Nous allons maintenant explorer de nouvelles pistes en remontant à la naissance de ce mouvement dans les années 60-70 aux États-Unis. En se penchant sur le berceau du graffiti, on verra peut-être poindre l’ébauche d’un mythe religieux... Remontons dans le temps.
À l’origine, le tag sert aux gangs américains à délimiter leur territoire. Il signifie : « Ici, c’est chez moi ».

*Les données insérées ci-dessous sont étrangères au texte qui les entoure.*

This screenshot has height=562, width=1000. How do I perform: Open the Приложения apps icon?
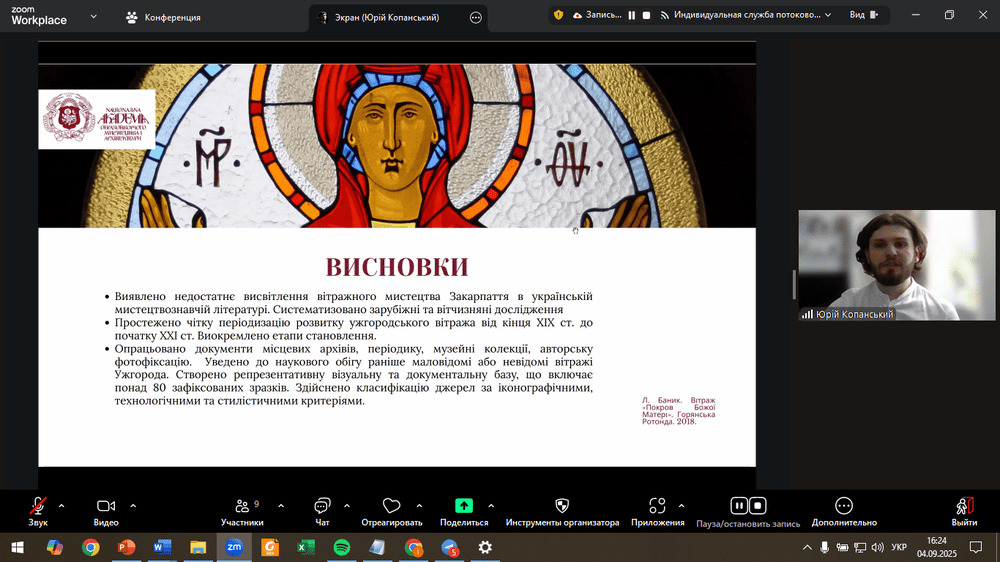pos(657,506)
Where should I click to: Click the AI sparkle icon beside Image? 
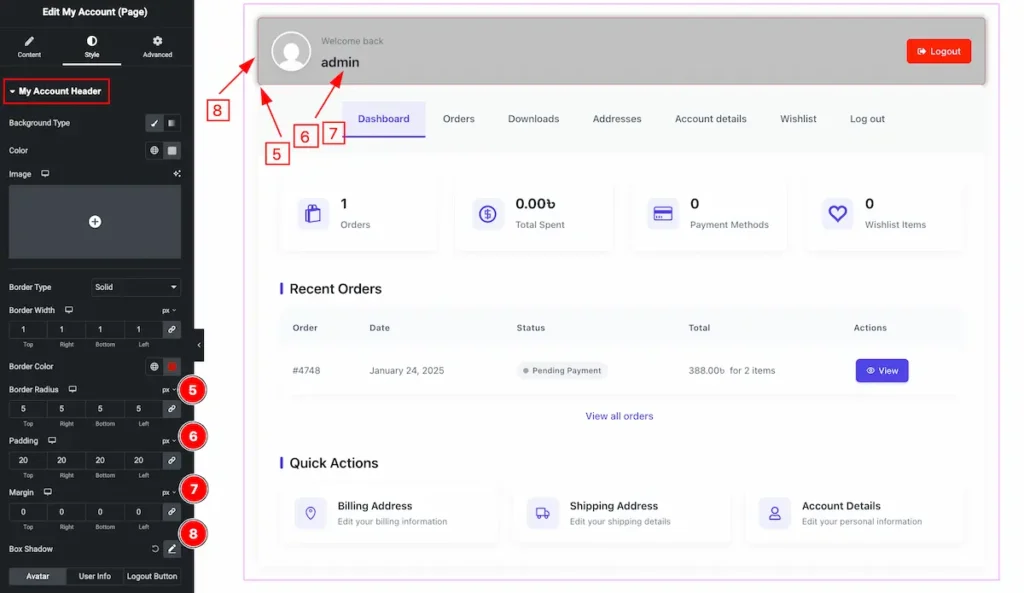coord(177,174)
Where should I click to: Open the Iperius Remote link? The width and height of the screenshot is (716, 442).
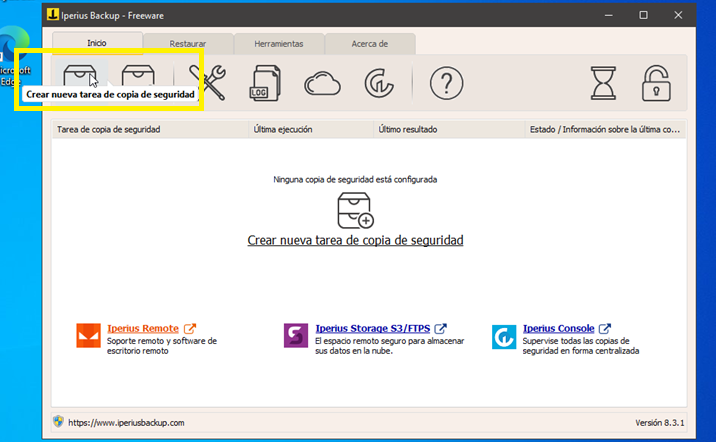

Et puis, des petits malins, qui n’ont rien à voir avec les gangs, ou pas grand-chose, se disent que ce n’est pas mal, ces noms qui s’affichent sur les murs. Et c’est ainsi que démarre la grande aventure du graffiti. Que se passe-t-il dans la tête de ces premiers graffeurs ? Est-ce à ce moment précis qu’apparaissent les prémices d’une nouvelle religion ? On ne peut s’empêcher d’établir une correspondance, entre ces premiers « graffeurs », qui s’emparent d’une pratique de leurs copains et la détournent, et les premiers chrétiens qui se servent de la bible des juifs pour inventer une nouvelle alliance avec Dieu, un nouveau testament [1]. Alors que les gangs se servaient du tag pour défendre leur business, les ancêtres des graffeurs vont utiliser le même outil pour défendre… autre chose. Mais quoi ? Avec qui, avec quoi, veulent-ils faire alliance ? C’est à ce moment précis que le tag guerrier des gangs, ce tag vieux comme le monde, bascule dans quelque chose de totalement nouveau qui va révolutionner la planète, comme le christianisme a changé le monde.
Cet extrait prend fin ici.